What happened to me, however, has helped me gain perspective on the systemic flaws in our country’s current judicial system. My expulsion resulted from a deeply mishandled process, wherein many things were taken out of context and I was not given my right to appropriate due process. But even more, this Greek organization practiced the dishonorable policy of “zero tolerance.”

I had not been made aware of previous patterns of misconduct as the judicial board and the Greek organization mentioned in their decision. The record shows that I had never come before this board officially for anything in the past. I had no chance to realize and try to correct my behaviors.

When you analyze it from a justice perspective, my expulsion was strictly punitive in nature, with no evidence of an attempt at rehabilitation or rectified conduct.

During spring break, we primarily worked with two nonprofits that support and advocate on behalf of prisoners while incarcerated. They help with prisoners’ complaints, try to assist with connecting prisoners to services and resources and empower them to express their past and current struggles.

There were two men who had been imprisoned for many years, the one I mentioned who was wrongfully so and another who had committed a crime. Not only are they working hard on the “frontlines” for the cause, but they went through the process and know the “ins and outs.” They are now going on to serve in national task forces and earning law degrees to be better equipped to reform the system.
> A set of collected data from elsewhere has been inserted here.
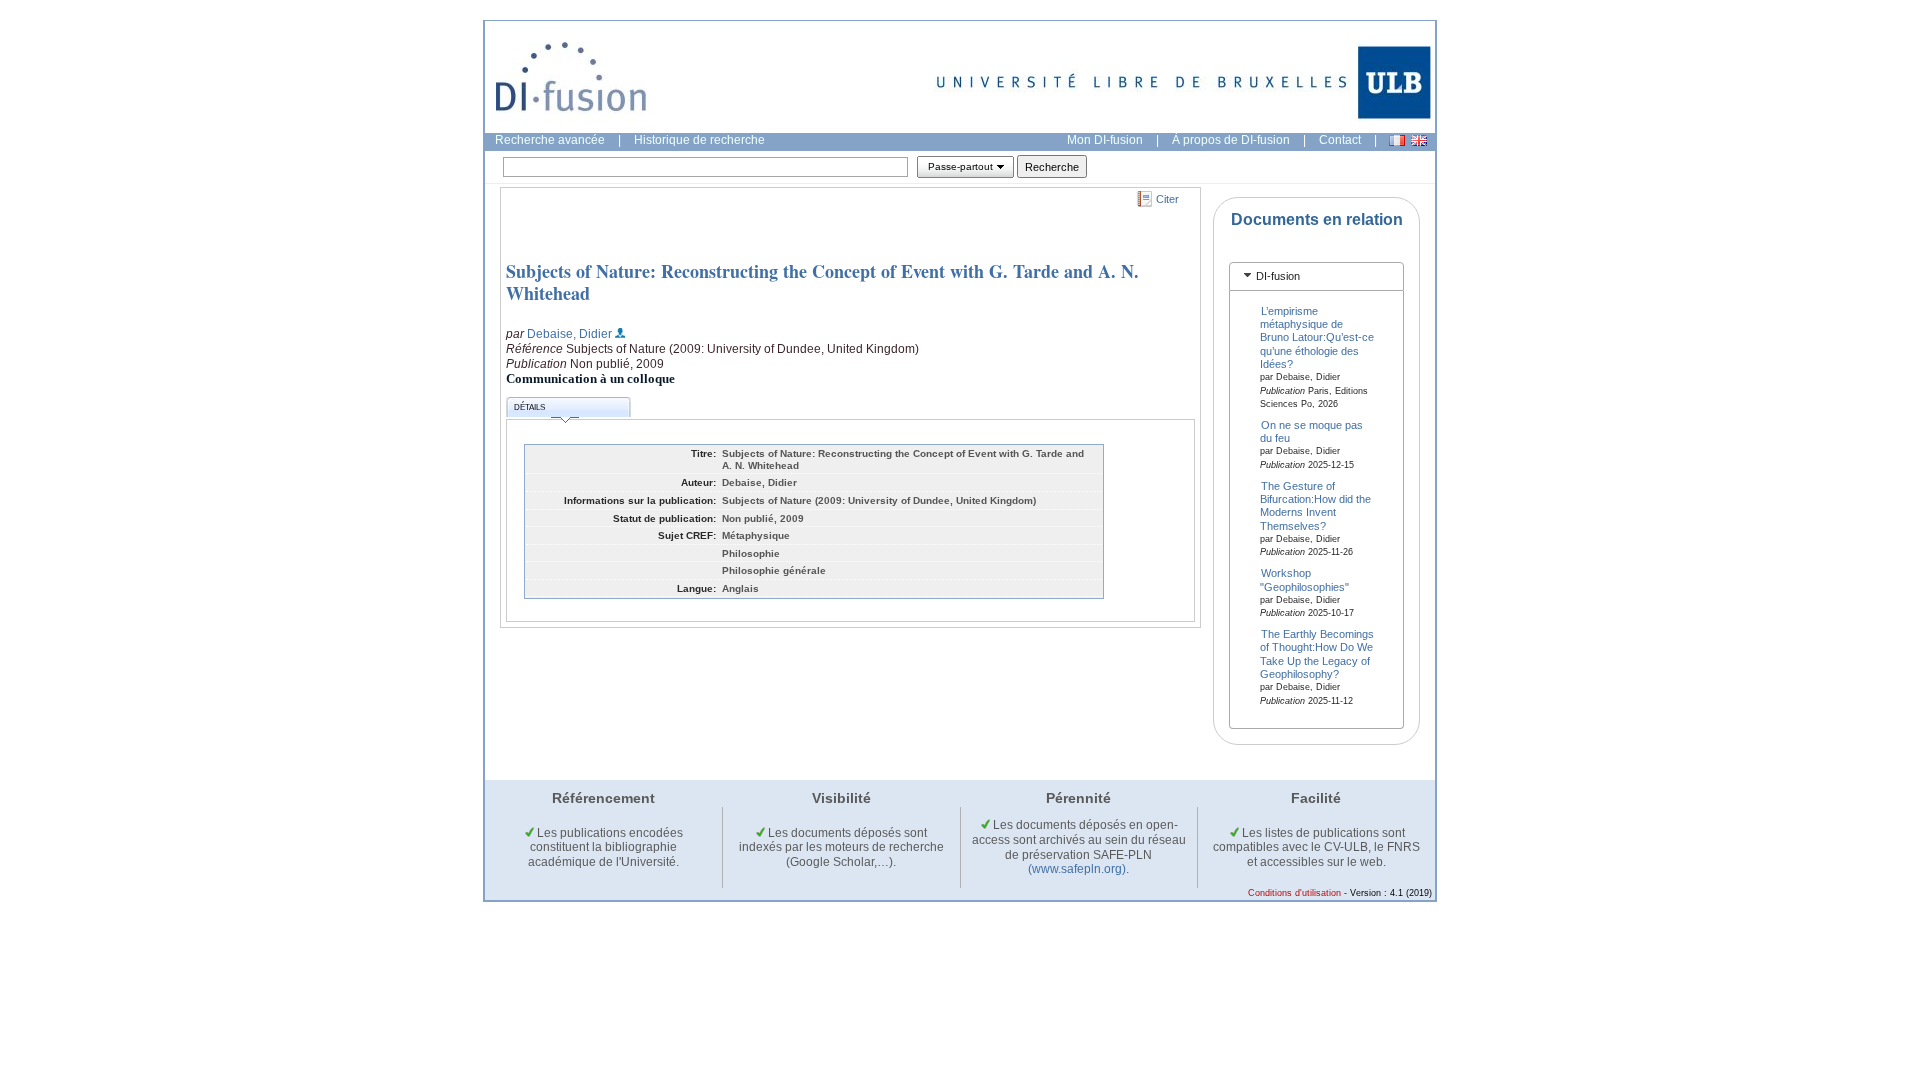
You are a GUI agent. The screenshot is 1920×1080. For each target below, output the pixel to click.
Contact (1340, 140)
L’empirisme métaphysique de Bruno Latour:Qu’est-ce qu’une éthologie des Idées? (1317, 337)
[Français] (1397, 140)
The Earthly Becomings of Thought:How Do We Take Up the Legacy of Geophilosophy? (1317, 653)
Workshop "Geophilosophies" (1304, 579)
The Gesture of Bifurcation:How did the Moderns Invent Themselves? (1315, 505)
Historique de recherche (699, 140)
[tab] (1316, 276)
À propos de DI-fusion (1231, 140)
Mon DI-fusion (1105, 140)
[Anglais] (1419, 140)
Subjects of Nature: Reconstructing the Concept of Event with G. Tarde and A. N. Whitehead (822, 282)
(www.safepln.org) (1077, 869)
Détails (529, 407)
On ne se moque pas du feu (1312, 431)
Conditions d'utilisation (1294, 893)
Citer (1167, 199)
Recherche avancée (550, 140)
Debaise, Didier (569, 334)
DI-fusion (1278, 276)
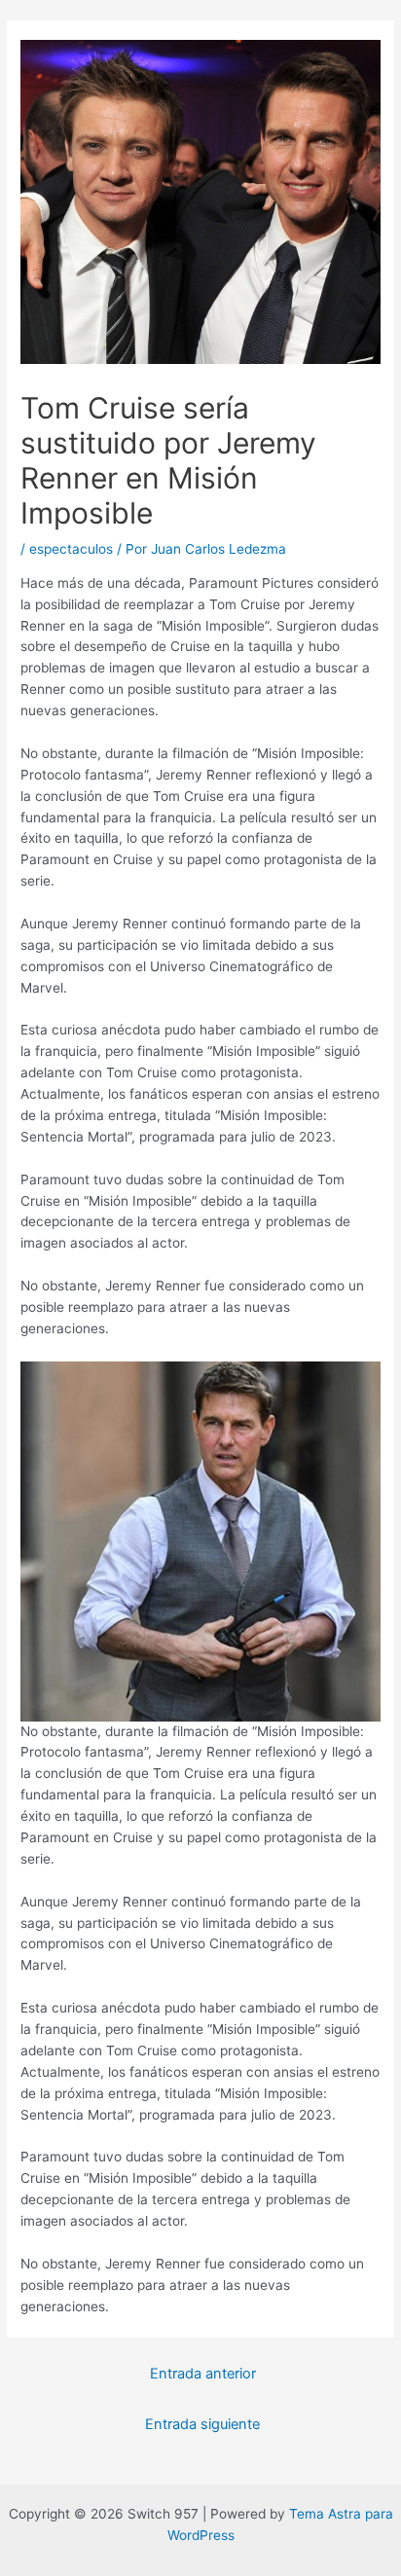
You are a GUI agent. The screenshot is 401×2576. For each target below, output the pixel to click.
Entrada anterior (203, 2373)
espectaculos (71, 549)
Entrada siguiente (202, 2424)
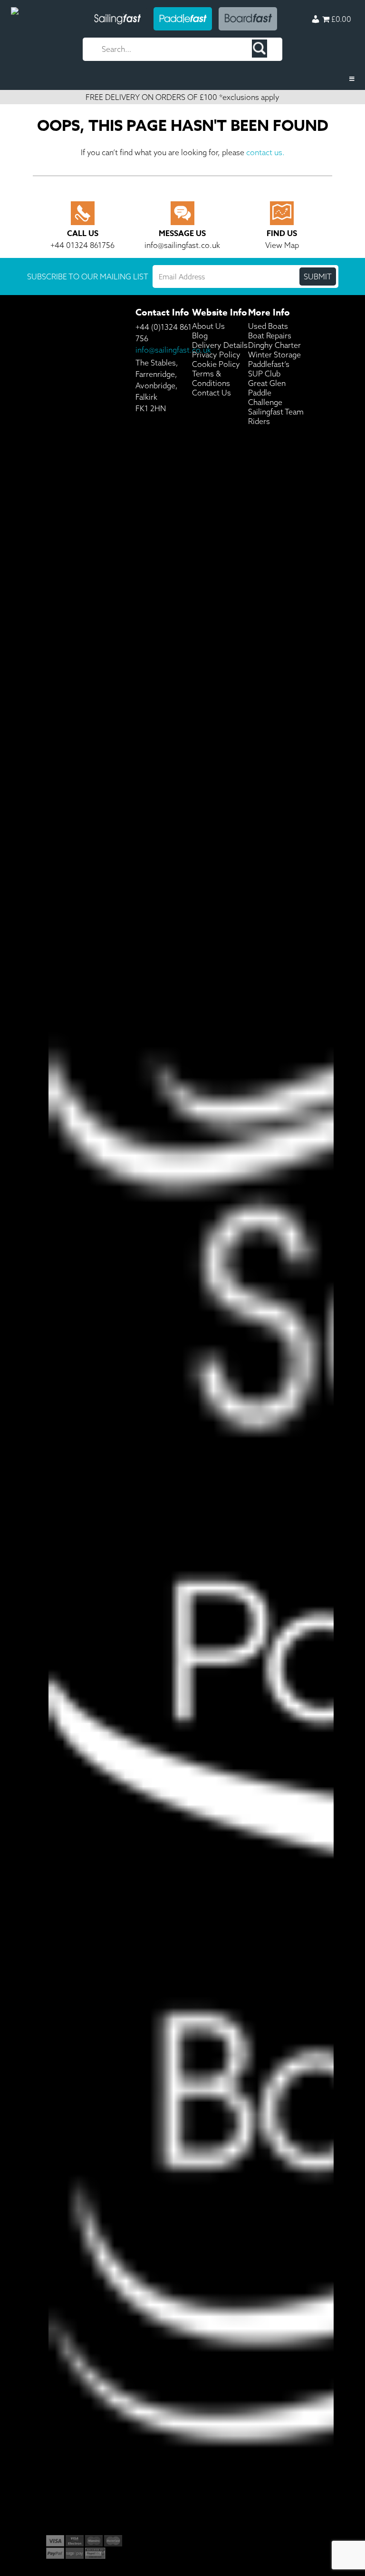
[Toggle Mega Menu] (182, 79)
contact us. (265, 152)
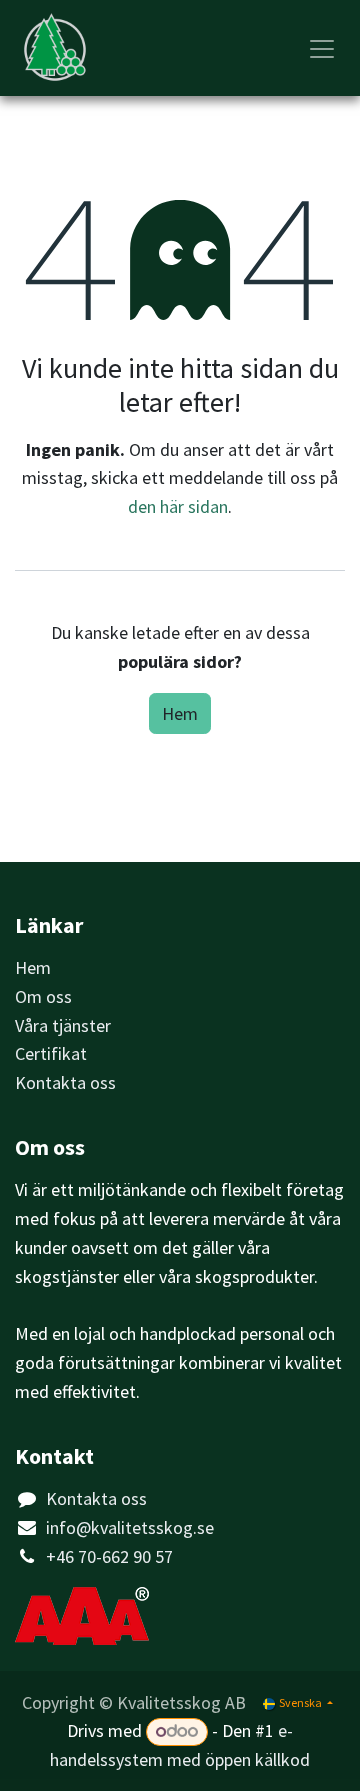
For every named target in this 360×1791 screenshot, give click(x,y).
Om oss (43, 996)
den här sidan (178, 506)
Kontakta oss (65, 1082)
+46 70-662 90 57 (109, 1556)
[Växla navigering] (322, 48)
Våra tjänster (63, 1025)
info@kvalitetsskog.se (130, 1527)
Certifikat (51, 1053)
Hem (180, 713)
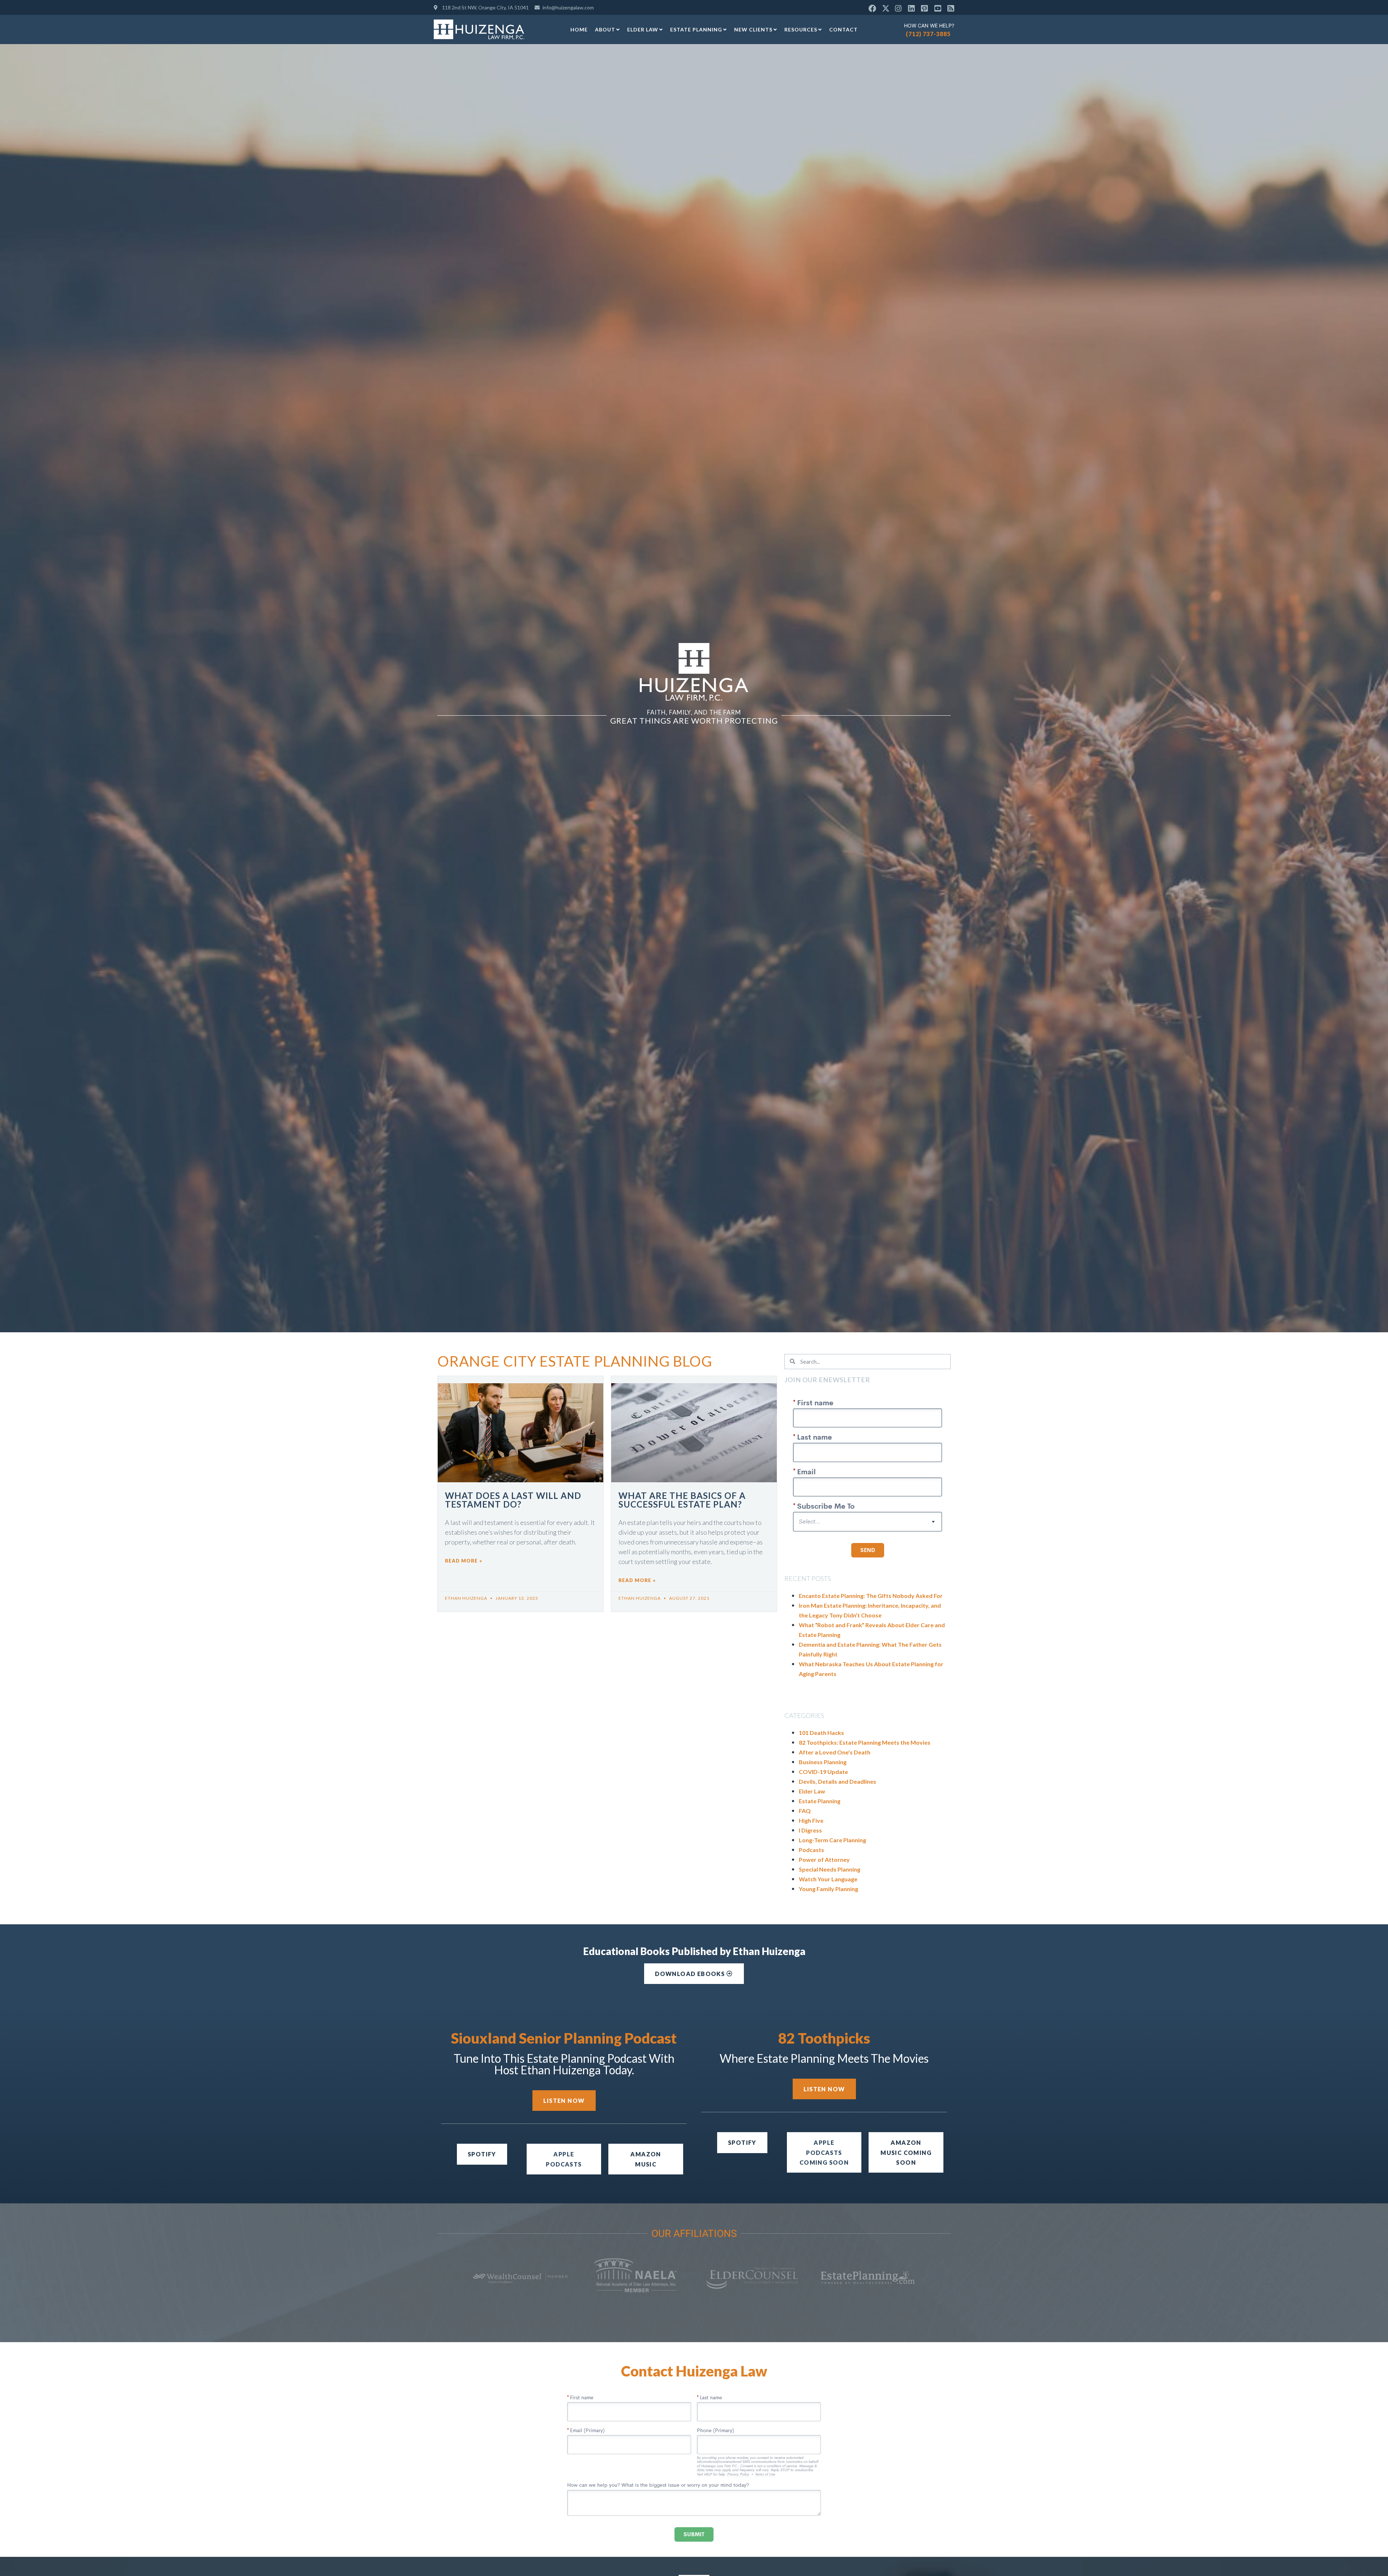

During the trip, we talked about a lot of issues associated with criminal justice and prisons. A few particular ones were the importance of re-entry and job placement, allowing the criminally convicted to have access to employment opportunities and the perils of solitary confinement.

The trip also gave me a new outlook on injustice that leads to harmful treatment and feelings of isolation that adversely affect minority groups in America. The trip was called “Beyond ‘Orange is the New Black:’ Mass Incarceration in the U.S.,” hoping to to dispel any stereotypes that are portrayed inaccurately in the media.

We need to all remain cognizant of the problems with disciplinary actions. Others deserve the opportunity to further grow and learn from their mistakes.

I am glad I no longer have to affiliate myself with this Greek organization after these past few weeks. The entire process of my expulsion, if anything, made me learn how to cope with undue levels of stress, how to seek counsel from friends who could assist and how to advocate for myself. The members of this Greek organization did not treat me with dignity and fairness; a community is about nurturing and supporting someone even when he or she “slips up.”

Whether discussing criminal justice on a national scale or just extracurriculars, it’s on all of us to try to ameliorate someone’s negligence or naivety. Even when we engage in something that is not okay, that one blemish should not be turned into a deadly blow. That is what community is about; I saw and now have experienced that shunning does no one good.

Instead, when I was expelled, the rationale provided was that it would be “an educational matter” for me, and that I hadn’t accepted the “consequences as a man.”

Josh Lehrer is a fourth-year student who is excited about committing himself to a year of public service after graduation.